The more he contemplated the new regulations affecting Bill the chillier and more unfriendly did they seem to him. He could not bring himself to realize Ruth as one of the great army of cranks preaching and carrying out the gospel of Lora Delane Porter. It seemed so at variance with her character as he had known it. He could not seriously bring himself to believe that she genuinely approved of these absurd restrictions. Yet, apparently she did.
He looked into the future. It had a grey and bleak aspect. He seemed to himself like a man gazing down an unknown path full of unknown perils.
Chapter III
The Misadventure of Steve
Kirk was not the only person whom the sudden change in the financial position of the Winfield family had hit hard. The blighting effects of sudden wealth had touched Steve while Kirk was still in Colombia.
In a sense, it had wrecked Steve's world. Nobody had told him to stop or even diminish the number of his visits, but the fact remained that, by the time Kirk returned to New York, he had practically ceased to go to the house on Fifth Avenue.
For all his roughness, Steve possessed a delicacy which sometimes almost amounted to diffidence; and he did not need to be told that there was a substantial difference, as far as he was concerned, between the new headquarters of the family and the old. At the studio he had been accustomed to walk in when it pleased him, sure of a welcome; but he had an idea that he did not fit as neatly into the atmosphere of Fifth Avenue as he had done into that of Sixty-First Street; and nobody disabused him of it.

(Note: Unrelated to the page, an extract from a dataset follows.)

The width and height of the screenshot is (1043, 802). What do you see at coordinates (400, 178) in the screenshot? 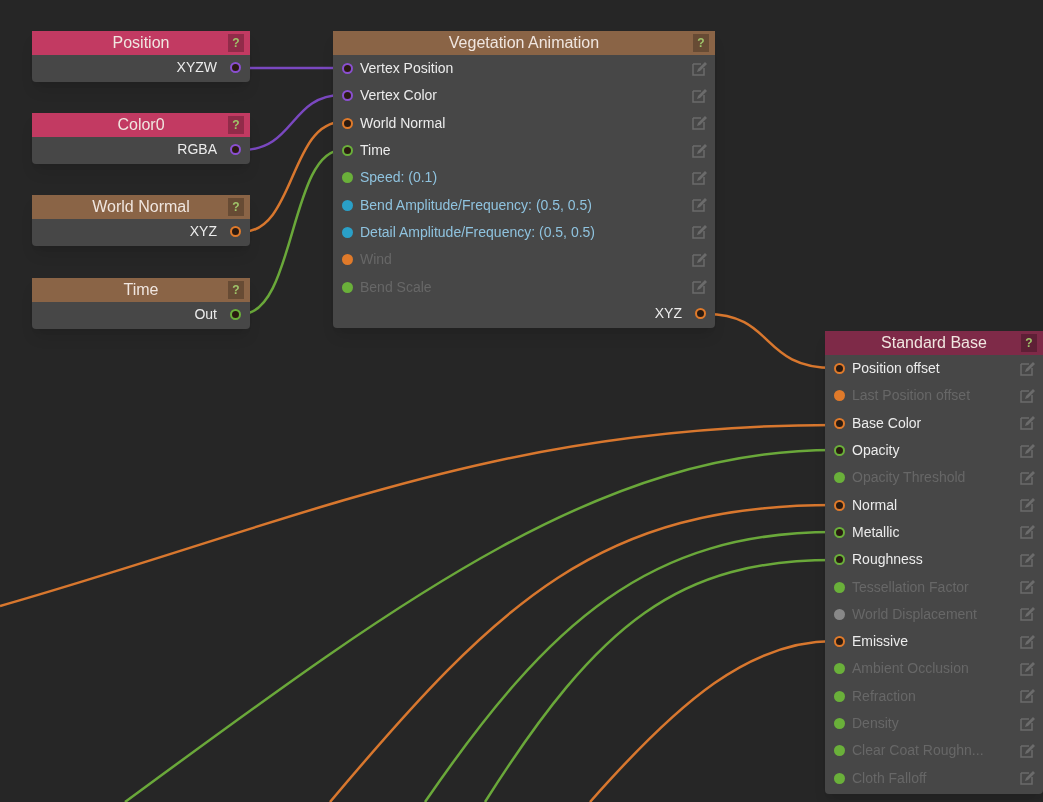
I see `input-label: Speed: (0.1)` at bounding box center [400, 178].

It was perhaps the presence of Mrs. Porter that really made the difference. In spite of the compliments she had sometimes paid to his common sense, Mrs. Porter did not put Steve at his ease. He was almost afraid of her. Consequently, when he came to Fifth Avenue, he remained below stairs, talking pugilism with Keggs.
It was from Keggs that he first learned of the changes that had taken place in the surroundings of William Bannister.
"I've 'ad the privilege of serving in some of the best houses in England," said the butler one evening, as they sat smoking in the pantry, "and I've never seen such goings on. I don't hold with the pampering of children."
"What do you mean, pampering?" asked Steve.
"Well, Lord love a duck!" replied the butler, who in his moments of relaxation was addicted to homely expletives of the lower London type. "If you don't call it pampering, what do you call pampering? He ain't allowed to touch nothing that ain't been—it's slipped my memory what they call it, but it's got something to do with microbes. They sprinkle stuff on his toys and on his clothes and on his nurse; what's more, and on any one who comes to see him. And his nursery ain't what
"You're stringing me!"
"Not a bit of it, Mr. Dingle. I've seen the nursery with my own eyes, and I 'ave my information direct from the young person who looks after the child."
"But, say, in the old days that kid was about the dandiest little sport that ever came down the pike. You seen him that day I brought him round to say hello to the old man. He didn't have no nursery at all then, let alone one with white tiles. I've seen him come up off the studio floor looking like a coon with the dust. And Miss Ruth tickled to see him like that, too. For the love of Mike, what's come to her?"